ANKARA: Turkey wants to set clear goals for G20 countries’ investment commitments, even though it is “not clear” if all members of the international body want to set such targets, Turkey’s deputy prime minister has said.
Ali Babacan was speaking at the launch of a new OECD report at a meeting of G20 finance ministers and central bank governors in Istanbul.
Although G20 countries last year pledged to tackle sluggish growth, boost investment and create jobs to add up $2 trillion to global GDP – while increasing the growth rate by 2 percent – not all are willing to commit to set goals.
Whether all 20 countries are committed to internationally abide themselves to concrete investments… we do not know yet,” Babacan said.
OECD secretary general, Angel Gurria, said some countries found it difficult to take measures over which they do not have full control.
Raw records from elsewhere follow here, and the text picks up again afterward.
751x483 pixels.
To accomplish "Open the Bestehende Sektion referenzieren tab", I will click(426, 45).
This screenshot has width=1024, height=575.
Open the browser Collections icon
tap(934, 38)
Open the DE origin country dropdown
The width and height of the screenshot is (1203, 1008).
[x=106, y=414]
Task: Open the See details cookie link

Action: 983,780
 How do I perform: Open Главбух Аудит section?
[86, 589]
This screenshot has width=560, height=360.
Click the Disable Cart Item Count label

Gurria said that cross-border finance also made it difficult for some G20 countries to adhere to set investment promises.
Both men were speaking to the media at the release of the “OECD Going for Growth” document.
Today’s OECD report says the pace of policy reforms, which are seen as vital to boost productivity and jobs for growth, has slowed in most advanced economies.
We understand the difficulties many governments face in pushing for reforms, in a context of weak demand, limited budgetary leeway and high unemployment,” said Gurria.
Gurria also urged major corporations not to evade taxation by moving their revenues to countries, where tax rates are lower.